Answer by ikleyn(52908)   (Show Source):
You can put this solution on YOUR website! .
The algorithm is as follows:
1. Find an equation of the straight line L1 through the given point perpendicular to the given straight line 2x + y = 0.
The line L1 is the altitude of the triangle.
Then find the intersection point of L1 and the other given line x-y+2 = 0.
You do it by mean solving the system of two linear equations in two unknown.
This intersection is the vertex V1 of the triangle.
All these operations are standard, and for the person who came with such a problem, it should not be difficult.
2. Do similar operations with the other line.

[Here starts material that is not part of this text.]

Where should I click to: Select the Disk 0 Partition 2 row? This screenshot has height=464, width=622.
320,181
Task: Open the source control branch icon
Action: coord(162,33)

I.E. :
Find an equation of the straight line L2 through the given point perpendicular to the given straight line x - y +2 = 0.
The line L2 is the second altitude of the triangle.
Then find the intersection point of L2 and the first given line 2x+y = 0.
You do it by mean solving the system of two linear equations in two unknown.
This intersection is the second vertex V2 of the triangle.
All these operations are standard, and for the person who came with such a problem, it should not be difficult.
3. Your last step is to find the equation of the straight line through the vertices V1 and V2.
The last line and last equation is/are what you are searching for.
Again, for the person who came with such a problem, all these operations and steps should be doable and feasible.
In any case, you got an algorithm from me.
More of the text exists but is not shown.